Ein Baumbewohner, so schnell wie eine Schnecke. Genau das wird dem Feuchtnasenaffen gerade zum Verhängnis.

Von Andreas Austilat

Die Besucher des Nachttierhauses im Zoo müssen schon ganz nah an die Glasscheibe herangehen. Sonst bemerken sie den Plumplori nicht. Andere Tiere fallen durch ihre Bewegungen auf, sie huschen vorbei oder springen von Ast zu Ast. Nicht so der Plumplori: In Zeitlupe krabbelt der Feuchtnasenaffe den Baum hoch. Bedächtig schiebt er einen Arm nach dem anderen nach vorne. Umklammert lautlos mit seinen nackten Fingern die Äste. Sein katzengroßer Körper scheint jede Bewegung seltsam abzufedern. Die großen runden Augen spähen ins Dunkel, der Kopf dreht sich in alle Richtungen. Der Plumplori erinnert in seiner Langsamkeit an einen Roboter in Zeitlupe, nur ohne hydraulisches Getöse.

Die Bedächtigkeit ist Strategie. Zookurator Heiner Klös erklärt, dass die Anatomie auf die Lebensweise in den Regenwäldern Südostasiens abgestimmt ist. Die Beine sind dick und kräftig, die Arme schmal. Er hat Hände, die denen des Menschen ähneln. Damit greift er nach Beute, während er sich mit den Beinen am Ast festhält. Bei der Jagd kann der Primat ausnahmsweise mal schnell reagieren. Hat der Plumplori eine Heuschrecke oder eine Fliege erspäht, schießt sein Arm hervor, und er packt blitzschnell zu.

Der Lori ist so spezialisiert, dass er die Bäume fast nie verlässt. „Festhalten bedeutet für den Plumplori Entspannung, das Öffnen der Handflächen ist für die Tiere sehr anstrengend.“ Darin unterscheidet er sich von den meisten Säugetierarten. Je ruhiger und heimlicher er sich im Geäst bewegt, desto weniger fällt er auf. Tagsüber schläft das Tier auf einem Ast. Dazu steckt es den Kopf zwischen die Beine und verschränkt die Arme darüber. Der Grund: Seine riesigen roten Augen sind bei Tageslicht gut für Adler und Würgeschlangen auszumachen, seine ärgsten Feinde.

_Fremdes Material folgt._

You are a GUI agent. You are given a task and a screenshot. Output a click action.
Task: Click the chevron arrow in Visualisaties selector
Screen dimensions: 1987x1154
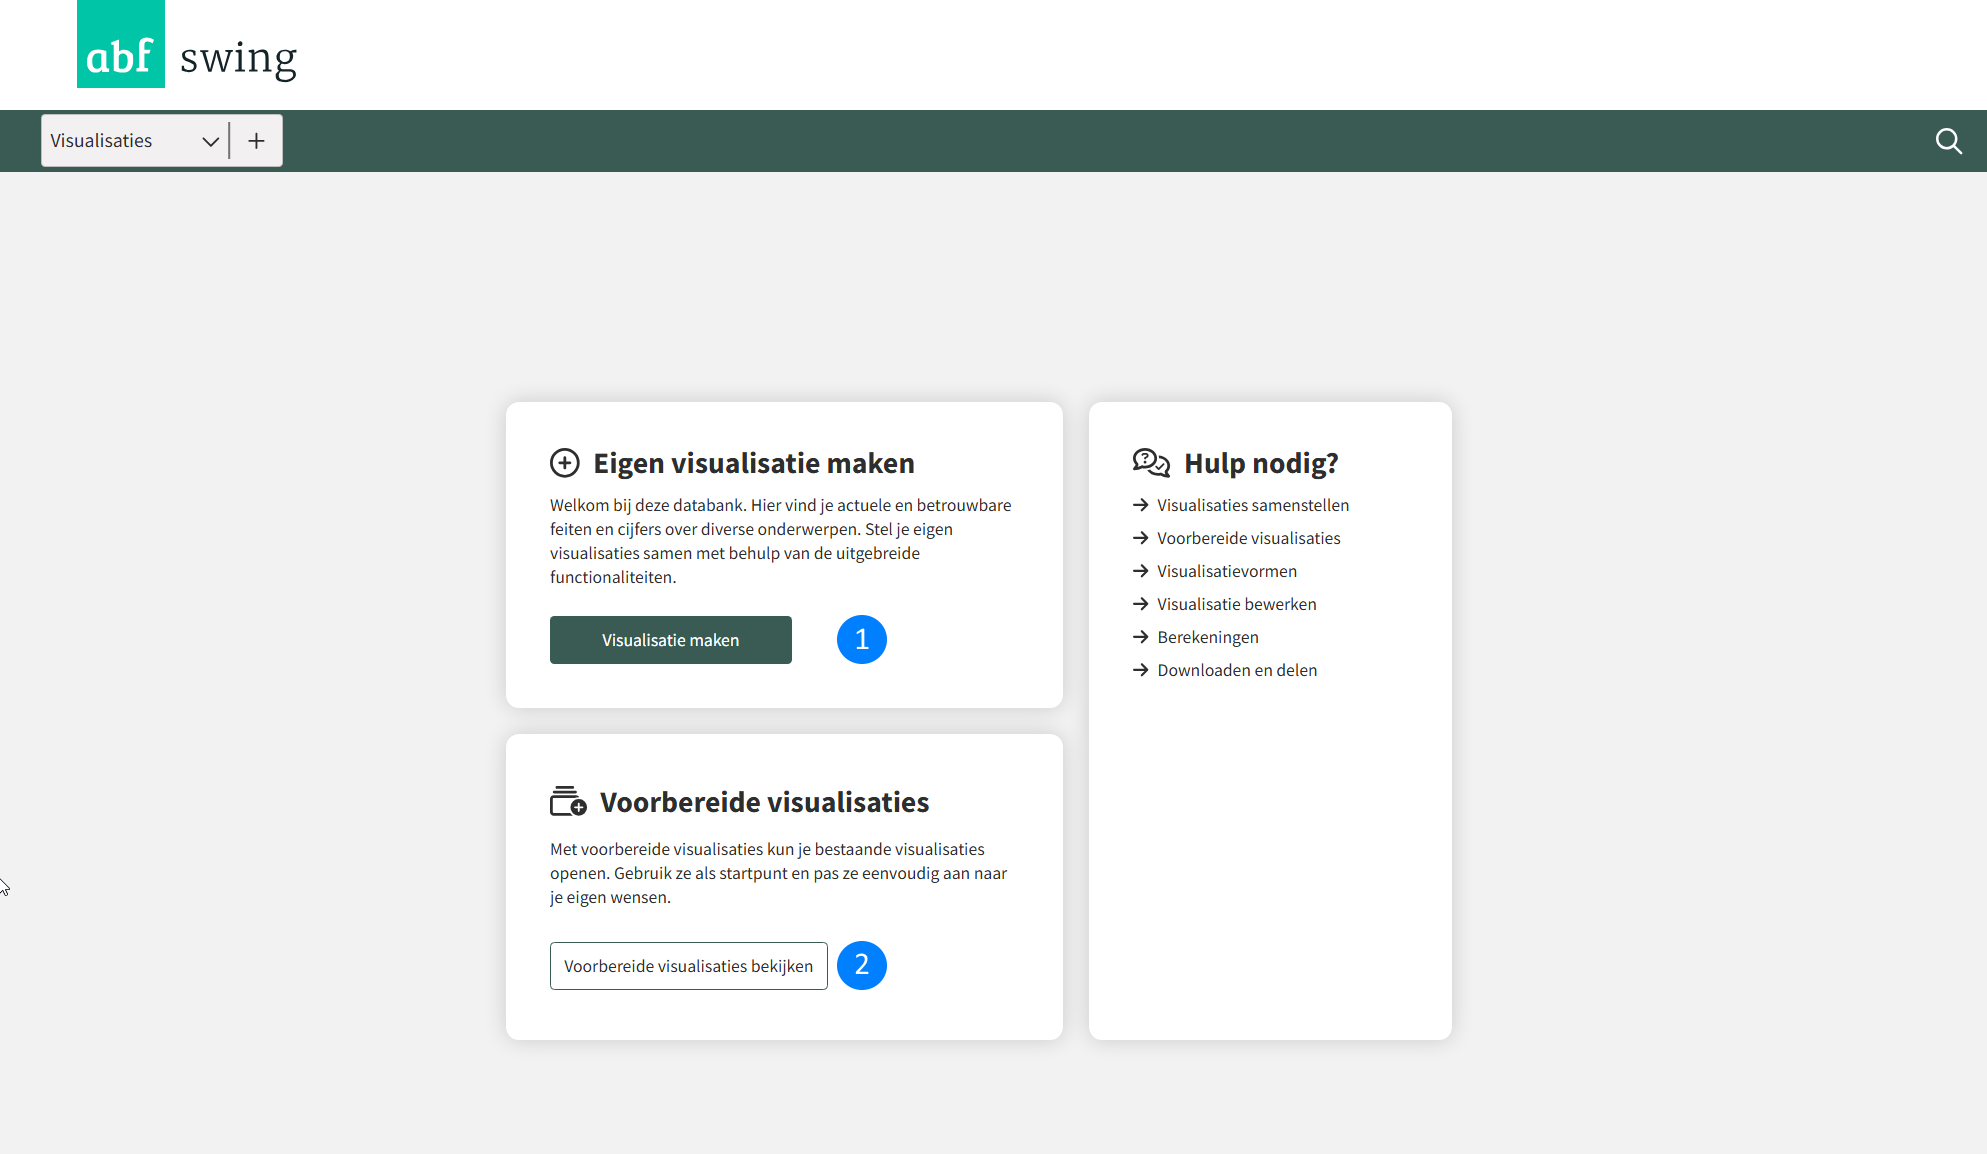(x=210, y=141)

Die Langsamkeit hat allerdings ihren Preis. Wilderer suchen die Wälder oft nach Plumploris ab, weil sie beliebte Haustiere geworden sind. Ist ein Tier erst mal aufgespürt, klettern die Menschen auf den Baum und pflücken die Loris einfach herunter. „Auf den Märkten in Vietnam, Sumatra oder Thailand werden sie wie eine Ware gehandelt“, sagt Klös. „Bald sind sie deshalb vom Aussterben bedroht.“

Auf Youtube gibt es millionenfach aufgerufene Videos, wie die Tiere nach Essen greifen, sich von Menschen kraulen lassen oder an der Gardinenstange baumeln. Zu diesem Zeitpunkt haben die zu Hunderten gefangenen Plumploris bereits eine Tortur hinter sich. Auf dem Schwarzmarkt verkaufen die Händler sie erst weiter, wenn sie ihnen die giftigen Eckzähne gezogen haben, mit denen die Tiere ihre Beute lähmen. „Die Wissenschaft ist sich gar nicht sicher, ob sie für den Menschen giftig sind“, sagt Klös. Die Händler knipsen ihnen trotzdem die Zähne ab – oft mit einer rostigen Zange. Die Wunde kann sich dabei entzünden und das Tier verenden.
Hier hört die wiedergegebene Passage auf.